Cinnamic acids are another group of interest for cancer treatment and prevention. In the BPFw, four compounds were found: melilotoside, salvianolic acid D, 3-hydroxycinnamic acid and caffeic acid. Of these, melilotose was the most abundant, followed by salvianolic acid D, with this molecule being a dimer of caffeic acid [67]. Caffeic acid has previously been reported as a potential modulator of cancer pathways, specifically modulating autophagy and apoptotic pathways [68]. Pelinson et al. (2019) studied the effect of caffeic acid on the metabolism and gene expression of melanoma cancer cells. The authors found that caffeic acid was able to promote cell death and modulate the cell cycle while increasing the gene expressions of caspases, indicating a positive modulation of apoptosis [69]. In breast cancer, it has been demonstrated that both caffeic acid and caffeine (also identified in the BPFw) are able to suppress the expressions of estrogen receptors in MCF-7 cells and that caffeine can reduce the expressions of insulin-like receptors in MCF-7 and MDA-MB-231 cells, leading to cell death [70].

The diversity of compounds identified in the BPFw and the different anticancer mechanisms reported for these compounds suggest that the death of breast cancer cells observed in our cell assays could be due to a synergism of these compounds, possibly acting via different pathways in a complementary way, amplifying the cytotoxic effect on the cell types studied. This synergism has previously been evidenced by the reported chemo-sensitization promoted by betacyanins in the anticancer activity of vitexin and doxorubicin in different cancer models [71]. Considering that vitexin was identified in the BPFw and that beetroot is a natural source of betacyanins, it is suggested that the synergistic effect of these molecules occurred in the BPFw.

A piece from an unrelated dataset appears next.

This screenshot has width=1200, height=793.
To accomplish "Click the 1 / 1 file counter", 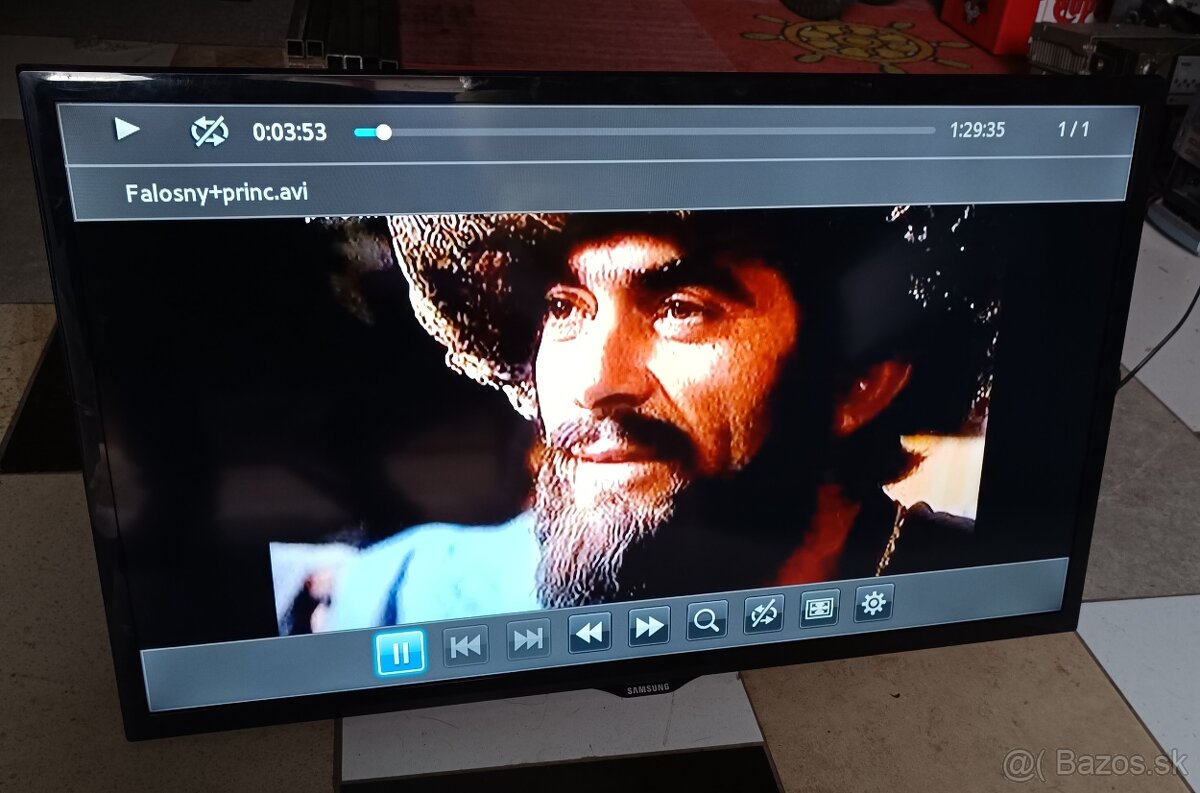I will pyautogui.click(x=1073, y=129).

In addition, regardless of the molecular relaxation of synergism between the identified compounds, the synergism of the anticancer action may occur due to the parallel and concomitant activation of different pathways that lead to the same metabolic result, reinforcing its activity and leading to cell death.

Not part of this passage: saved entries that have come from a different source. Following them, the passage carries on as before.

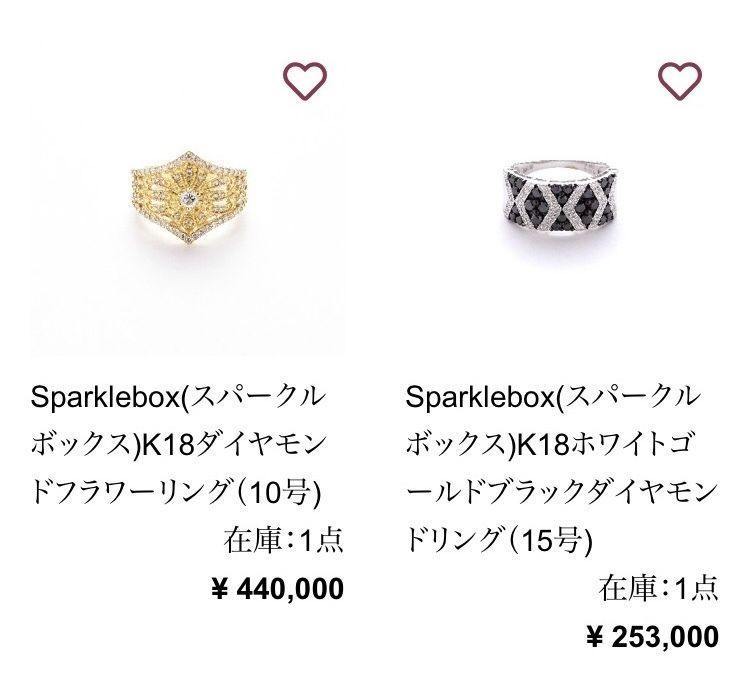Click the Sparklebox brand text for the 15号 ring

(x=480, y=397)
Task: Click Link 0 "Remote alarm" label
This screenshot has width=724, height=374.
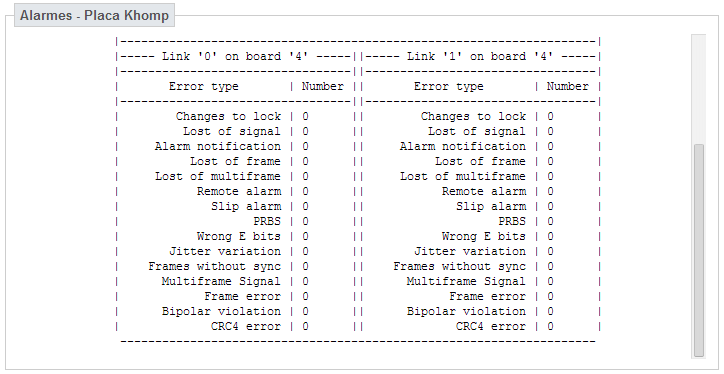Action: pyautogui.click(x=239, y=191)
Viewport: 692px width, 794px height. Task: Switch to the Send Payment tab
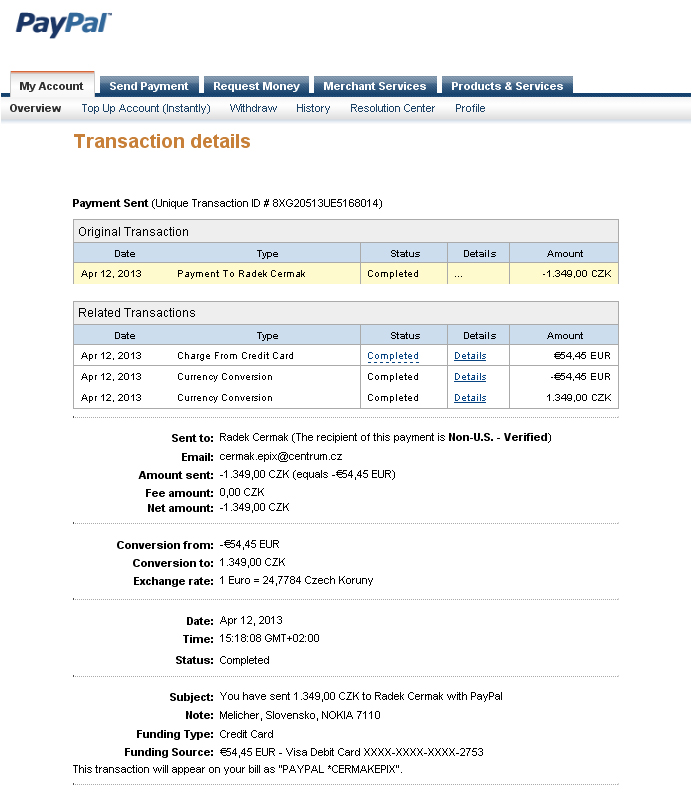[x=148, y=86]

The discovery of natural sources of bioactive compounds with anticancer activities is essential for cancer treatment due to the potential reduction in the side effects promoted by conventional therapies [72]. Thus, the present study provides strong evidence that beetroot peel flour could be a valuable ally in breast cancer treatment as a source of anticancer compounds.

4. Conclusions

The beetroot peel flour presented satisfactory in vitro antioxidant activity, with strong evidence of action on reactive oxygen species. The cell assays demonstrated that the BPFw had a great influence on triple-negative breast cancer cells (MDA-MB-231), reducing their viability in a dose- and time-dependent manner. In contrast, the viability of the MCF-7 cells (positive for estrogen receptor) did not decrease in a time-dependent manner. However, the viability of these cells did present dose-dependent behavior. The chemical profiling of the BPFw demonstrated the presence of nine betalains, including five betacyanins (betanin and four derivatives) and four betaxanthins. In addition, aesculin was shown to be the most abundant compound, with another 58 compounds being identified. Of these compounds, flavonoids and their derivatives, isoquinoline alkaloids and cinnamic acids were the chemical classes showing strong evidence of anticancer activity via different pathways, supporting the results obtained in the cell assays. Finally, the results demonstrate that, regardless of the thermal degradation promoted by the processing of the peel to obtain the flour, the BPF still showed relevant antioxidant and anticancer activities, supporting the production of vegetable flours from vegetable byproducts.